REQUIRED WORK:
1: In the text about the parenting list, what age was given for "driving a tractor"?
2: From the text about the parenting list, give the passage from "You see, I’m" up to and including "their first pet’.", and swap "pocket money" for "allowance".

SOURCE DOCUMENT:
>>>>>
Children love animals, I’ve noticed. Well, mine do, at any rate. I probably shouldn’t speak for others’! But my three kids ADORE animals, and would make each one that they encounter, a ‘pet’, if they could. But they can’t. Because of me.
You see, I’m a middle child. Of three. Who had always promised herself that she would never have an odd number of children. (Whoops! That one didn’t work out too well, did it?!!) and something else I had decided in my pre-kid days, was that I would try my utmost to keep things fair in my parenting. To keep it consistent.
To that end, when I was pregnant with Miss 7 all those years ago, I sat down and wrote out a list. The ‘ages and stages’ at which things would happen. How much pocket money, how often, at what age, and for what types of chores. When they would be allowed to get their ears pierced. When they would be allowed to go out with their friends, with no adult supervision. When they would start cooking a weekly meal for the family. That sort of list. And also on the list was ‘when they could get their first pet’.
As they have grown, we have often spoken about the list, and they enjoy adding to it when they want something but know that they’re still too young. Thus ‘going in the chicken pen by myself’ (a desperate ‘need’ when she was just 4) Miss 7 gave an ‘age 6’ and ‘driving a tractor’ (again – Wha? Huh?!) got 18, and so on. And because these new additions to ‘the list’ are negotiated prior to being written down, everyone’s happy, knowing that the same rule applies to everyone.
<<<<<
INFORMATION SHOWN:
>>>>>
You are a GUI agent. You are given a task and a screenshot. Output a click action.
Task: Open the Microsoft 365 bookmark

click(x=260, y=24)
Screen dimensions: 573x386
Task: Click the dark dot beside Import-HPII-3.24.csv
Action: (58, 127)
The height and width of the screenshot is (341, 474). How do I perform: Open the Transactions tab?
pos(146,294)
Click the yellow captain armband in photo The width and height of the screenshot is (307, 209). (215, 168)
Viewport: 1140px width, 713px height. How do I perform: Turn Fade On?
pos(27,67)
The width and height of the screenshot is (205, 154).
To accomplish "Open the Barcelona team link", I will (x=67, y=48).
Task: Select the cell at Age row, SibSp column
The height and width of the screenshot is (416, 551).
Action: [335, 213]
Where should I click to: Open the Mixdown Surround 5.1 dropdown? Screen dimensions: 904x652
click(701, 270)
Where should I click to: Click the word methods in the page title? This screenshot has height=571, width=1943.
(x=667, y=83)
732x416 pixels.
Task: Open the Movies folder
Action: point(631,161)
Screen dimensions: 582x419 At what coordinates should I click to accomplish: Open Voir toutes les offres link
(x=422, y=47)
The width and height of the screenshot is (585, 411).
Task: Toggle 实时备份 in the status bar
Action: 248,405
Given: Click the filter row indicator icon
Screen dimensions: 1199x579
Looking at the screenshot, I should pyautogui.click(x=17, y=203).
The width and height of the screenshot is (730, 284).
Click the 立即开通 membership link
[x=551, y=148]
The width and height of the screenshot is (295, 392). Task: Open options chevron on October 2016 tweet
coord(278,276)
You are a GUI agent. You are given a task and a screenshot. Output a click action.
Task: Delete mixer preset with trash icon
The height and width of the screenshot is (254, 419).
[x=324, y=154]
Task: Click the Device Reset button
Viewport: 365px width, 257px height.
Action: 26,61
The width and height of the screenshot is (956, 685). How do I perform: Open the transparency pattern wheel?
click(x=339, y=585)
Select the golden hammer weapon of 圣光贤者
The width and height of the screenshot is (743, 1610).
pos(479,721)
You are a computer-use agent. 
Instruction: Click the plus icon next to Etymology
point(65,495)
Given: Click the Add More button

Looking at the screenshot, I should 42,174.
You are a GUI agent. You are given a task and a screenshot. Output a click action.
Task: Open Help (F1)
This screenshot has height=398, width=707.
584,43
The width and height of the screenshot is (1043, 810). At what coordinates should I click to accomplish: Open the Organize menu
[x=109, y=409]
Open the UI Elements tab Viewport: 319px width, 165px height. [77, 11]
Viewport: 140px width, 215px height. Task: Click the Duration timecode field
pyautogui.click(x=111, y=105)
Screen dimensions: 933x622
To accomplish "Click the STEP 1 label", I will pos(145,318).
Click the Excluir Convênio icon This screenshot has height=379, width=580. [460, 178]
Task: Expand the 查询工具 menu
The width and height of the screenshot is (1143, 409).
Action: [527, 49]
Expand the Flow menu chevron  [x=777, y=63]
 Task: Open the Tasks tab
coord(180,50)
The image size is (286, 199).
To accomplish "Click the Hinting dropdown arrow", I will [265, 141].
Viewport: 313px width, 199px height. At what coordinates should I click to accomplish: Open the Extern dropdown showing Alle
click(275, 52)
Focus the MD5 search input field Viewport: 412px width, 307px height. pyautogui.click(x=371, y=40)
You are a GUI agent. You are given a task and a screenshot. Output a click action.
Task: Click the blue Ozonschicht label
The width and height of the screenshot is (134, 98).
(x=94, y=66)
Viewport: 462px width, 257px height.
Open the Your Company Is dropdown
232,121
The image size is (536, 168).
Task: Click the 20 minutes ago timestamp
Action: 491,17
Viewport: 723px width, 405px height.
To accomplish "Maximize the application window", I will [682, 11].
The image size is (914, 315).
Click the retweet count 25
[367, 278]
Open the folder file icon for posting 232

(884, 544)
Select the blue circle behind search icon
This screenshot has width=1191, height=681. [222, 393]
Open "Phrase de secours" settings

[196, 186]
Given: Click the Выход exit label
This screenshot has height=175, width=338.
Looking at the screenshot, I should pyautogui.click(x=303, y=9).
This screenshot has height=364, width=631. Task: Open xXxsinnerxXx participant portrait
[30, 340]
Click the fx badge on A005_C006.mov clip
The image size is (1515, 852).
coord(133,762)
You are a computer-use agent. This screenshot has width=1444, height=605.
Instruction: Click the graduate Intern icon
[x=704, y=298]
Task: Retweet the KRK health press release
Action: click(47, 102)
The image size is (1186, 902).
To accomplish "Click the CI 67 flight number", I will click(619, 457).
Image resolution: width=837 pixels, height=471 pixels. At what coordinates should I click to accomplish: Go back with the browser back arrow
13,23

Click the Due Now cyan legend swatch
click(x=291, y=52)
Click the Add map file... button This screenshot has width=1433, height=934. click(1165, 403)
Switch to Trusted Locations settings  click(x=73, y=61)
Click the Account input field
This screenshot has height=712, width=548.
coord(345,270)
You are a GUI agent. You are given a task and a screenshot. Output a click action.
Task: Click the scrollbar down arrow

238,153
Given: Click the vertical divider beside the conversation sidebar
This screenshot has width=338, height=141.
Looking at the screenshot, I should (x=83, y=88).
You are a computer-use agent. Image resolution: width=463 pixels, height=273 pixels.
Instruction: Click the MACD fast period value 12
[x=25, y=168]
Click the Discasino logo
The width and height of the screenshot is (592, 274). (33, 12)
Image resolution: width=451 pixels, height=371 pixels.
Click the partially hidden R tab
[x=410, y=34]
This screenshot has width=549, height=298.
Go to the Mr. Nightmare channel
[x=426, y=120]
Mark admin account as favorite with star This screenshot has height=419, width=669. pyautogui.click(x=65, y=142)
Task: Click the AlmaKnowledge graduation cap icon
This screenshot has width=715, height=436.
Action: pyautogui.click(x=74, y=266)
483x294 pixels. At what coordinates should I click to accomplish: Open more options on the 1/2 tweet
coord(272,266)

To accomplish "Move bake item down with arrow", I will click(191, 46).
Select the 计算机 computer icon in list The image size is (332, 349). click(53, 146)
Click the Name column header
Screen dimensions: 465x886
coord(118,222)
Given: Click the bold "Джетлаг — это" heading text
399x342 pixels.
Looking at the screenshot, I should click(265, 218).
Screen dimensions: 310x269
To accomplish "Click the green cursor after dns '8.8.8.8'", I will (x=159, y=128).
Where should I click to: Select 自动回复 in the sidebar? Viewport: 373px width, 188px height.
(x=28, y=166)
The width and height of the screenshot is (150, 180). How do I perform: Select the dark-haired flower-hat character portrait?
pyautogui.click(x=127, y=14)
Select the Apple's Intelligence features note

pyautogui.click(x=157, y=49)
<<<<<
EXERCISE RESULTS:
1: 18

2:
You see, I’m a middle child. Of three. Who had always promised herself that she would never have an odd number of children. (Whoops! That one didn’t work out too well, did it?!!) and something else I had decided in my pre-kid days, was that I would try my utmost to keep things fair in my parenting. To keep it consistent.
To that end, when I was pregnant with Miss 7 all those years ago, I sat down and wrote out a list. The ‘ages and stages’ at which things would happen. How much allowance, how often, at what age, and for what types of chores. When they would be allowed to get their ears pierced. When they would be allowed to go out with their friends, with no adult supervision. When they would start cooking a weekly meal for the family. That sort of list. And also on the list was ‘when they could get their first pet’.